READING TEXT:
Chatbots in the healthcare sector are rapidly increasing in scope and popularity, and it’s easy to see why: they provide personalised responses to clinical questions which tend to be far more useful and accurate than a patient-led internet search. But is it safe to rely on this kind of artificial intelligence to deal with the health of a population?
There are some areas of concern regarding this type of artificial intelligence. Despite the use of natural language processing (NLP) and conversational interfaces (CI) to humanise the chatbot experience, many patients say they miss an empathetic and real connection with a professional. Some just don’t trust the chatbot to interpret their symptoms correctly using an algorithm, or are concerned that their sensitive medical data won’t be handled or stored securely. There’s also the possibility of a serious error due to the patient not attributing significance to certain symptoms, or them simply selecting the wrong option by mistake due to a lack of familiarity with the technology.
However, there are a range of benefits to them too — the vast majority of healthcare chatbots are available 24/7, have language options at the touch of a button, and are free to use. These features help improve access to medical advice for anyone with an electronic device (which is particularly relevant in countries where private medical insurance is required). If an automatic record entry system is enabled via the chatbot, this can reduce the amount of time spent documenting and inputting responses. They can remove any issues around patient’s need to travel, take time off of work, or find childcare in order to attend a face-to-face appointment. They can also provide assistance to those in rural communities who live far from a healthcare setting.
The use of chatbots is understandably inferior to the gut instinct of a healthcare professional when they know ‘something just isn’t right’. However, they are designed to complement the work of healthcare staff rather than replace them, and for that purpose their potential is far-reaching. They are quickly developing into an integral part of our medical landscape, and we should certainly be prepared for them to feature as a familiar tool in the virtual doctor’s bag.

WORK INSTRUCTIONS:
[a] According to the article on healthcare chatbots, what are chatbots designed to do in relation to healthcare staff?
[b] List every area of concern about healthcare chatbots that the article on healthcare chatbots names.

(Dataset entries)

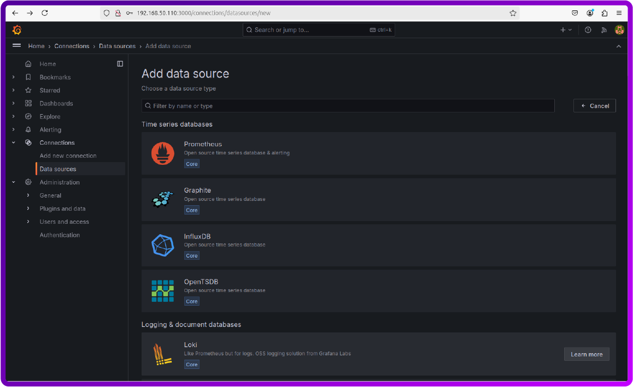Screen dimensions: 633x387
Task: Expand the Dashboards section in sidebar
Action: (x=13, y=103)
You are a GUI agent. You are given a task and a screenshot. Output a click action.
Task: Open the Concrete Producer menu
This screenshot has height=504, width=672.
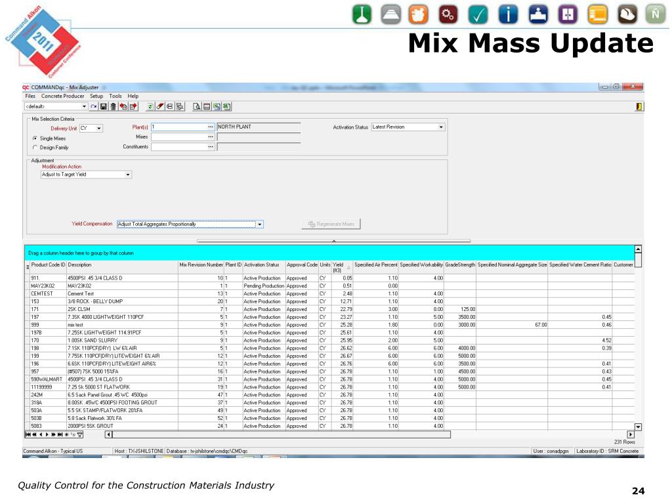[63, 96]
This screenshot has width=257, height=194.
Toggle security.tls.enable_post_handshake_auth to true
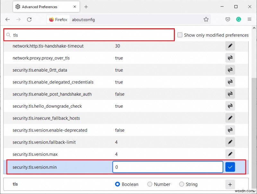[230, 94]
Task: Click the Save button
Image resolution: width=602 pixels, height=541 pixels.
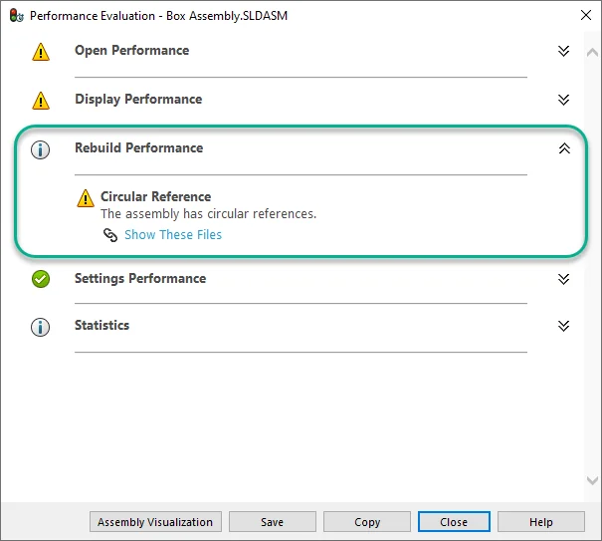Action: (x=272, y=522)
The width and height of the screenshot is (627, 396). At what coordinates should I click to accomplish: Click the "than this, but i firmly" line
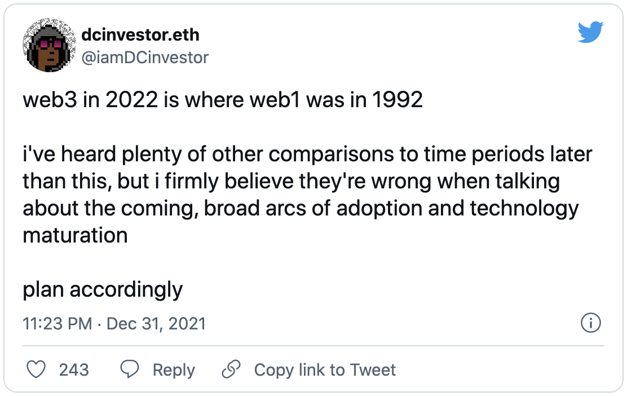point(291,182)
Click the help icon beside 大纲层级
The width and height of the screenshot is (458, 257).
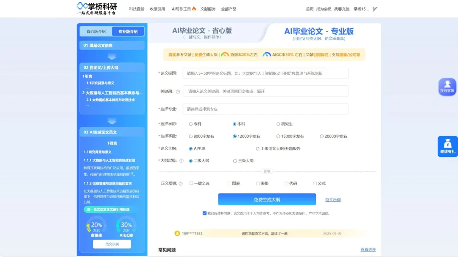[182, 161]
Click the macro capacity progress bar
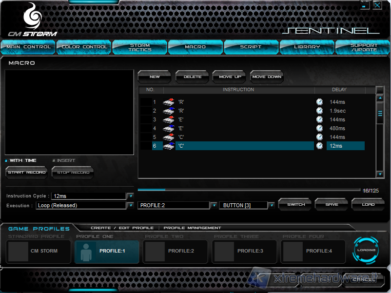The image size is (391, 293). (x=249, y=190)
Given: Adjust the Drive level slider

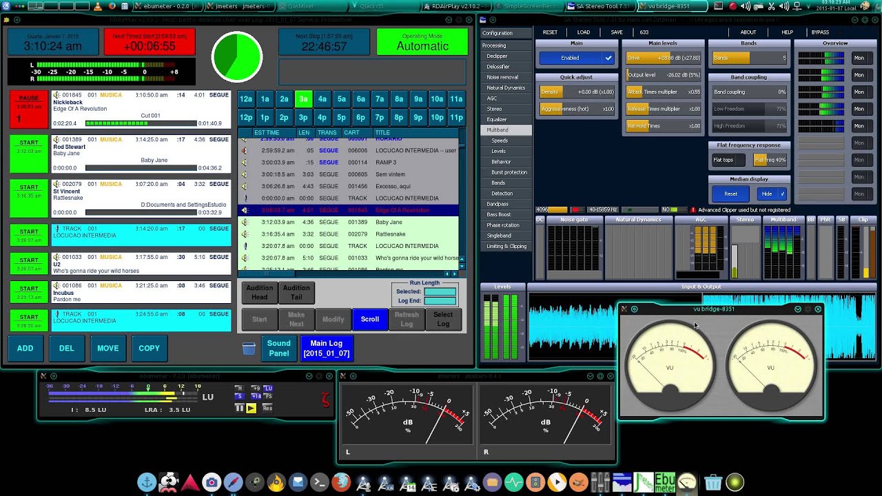Looking at the screenshot, I should pos(664,59).
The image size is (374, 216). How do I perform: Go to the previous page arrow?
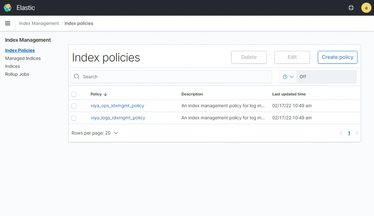341,133
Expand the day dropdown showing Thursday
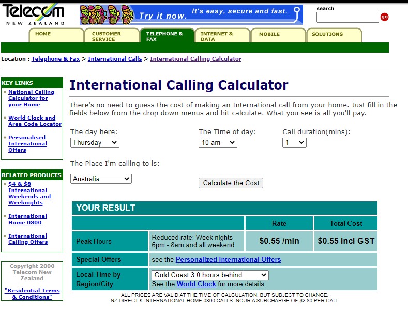 (x=95, y=142)
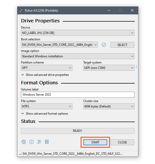Click the CLOSE button
The height and width of the screenshot is (164, 155).
(122, 142)
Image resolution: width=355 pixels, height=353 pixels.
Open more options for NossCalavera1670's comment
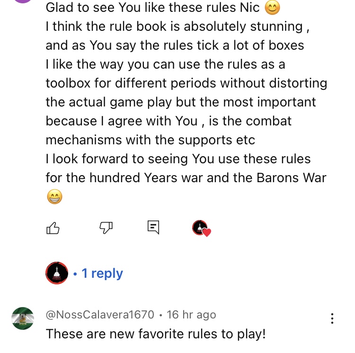332,318
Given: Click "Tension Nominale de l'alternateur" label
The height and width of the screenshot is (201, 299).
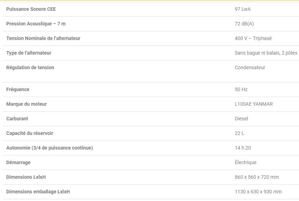Looking at the screenshot, I should (43, 38).
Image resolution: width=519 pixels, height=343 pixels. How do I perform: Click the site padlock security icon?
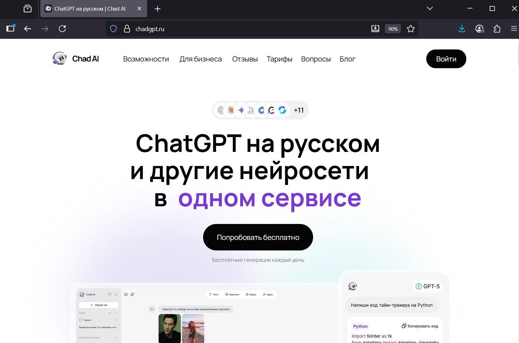127,29
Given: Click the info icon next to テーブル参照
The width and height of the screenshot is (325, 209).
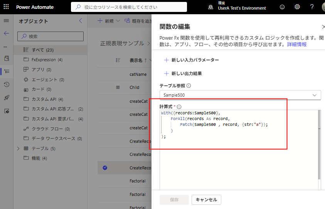Looking at the screenshot, I should tap(189, 86).
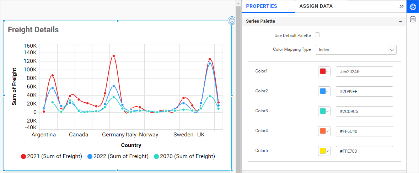Collapse the properties panel with double chevron

(x=401, y=6)
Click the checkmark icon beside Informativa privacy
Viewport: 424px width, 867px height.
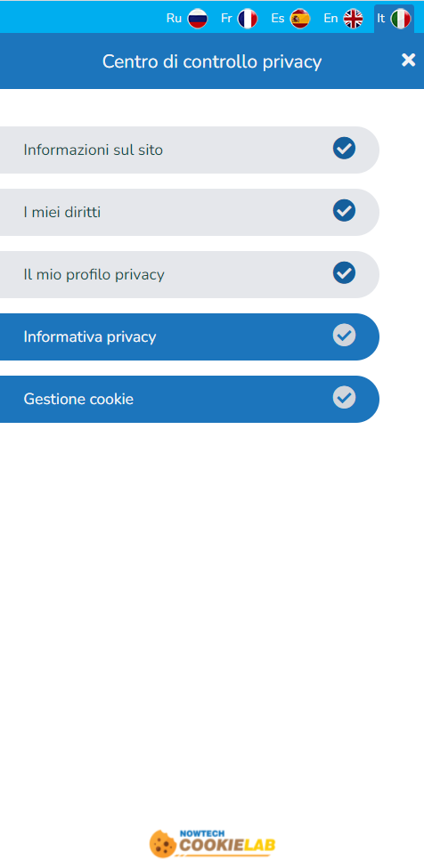point(345,335)
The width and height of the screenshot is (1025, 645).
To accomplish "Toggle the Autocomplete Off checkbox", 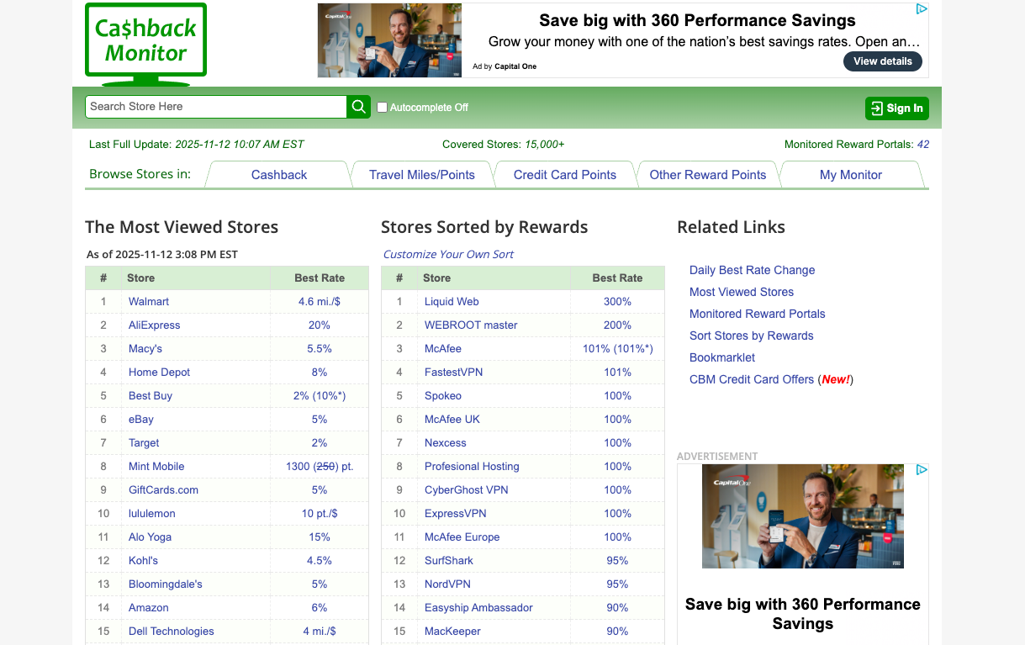I will click(x=382, y=108).
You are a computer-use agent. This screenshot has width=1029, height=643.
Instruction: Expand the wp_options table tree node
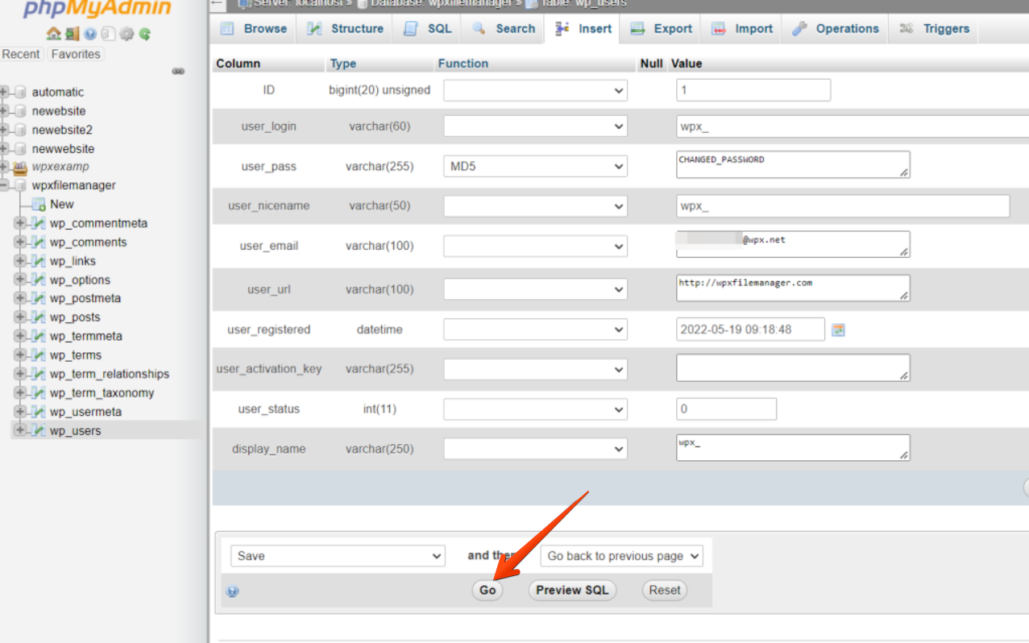(x=19, y=280)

SOLUTIONS TO THE EXERCISE:
[a] They are designed to complement the work of healthcare staff rather than replace them.

[b]
- Patients miss an empathetic and real connection with a professional.
- Some patients don't trust the chatbot to interpret their symptoms correctly using an algorithm.
- Some patients are concerned that their sensitive medical data won't be handled or stored securely.
- A serious error could occur because the patient does not attribute significance to certain symptoms.
- A serious error could occur because the patient selects the wrong option by mistake due to a lack of familiarity with the technology.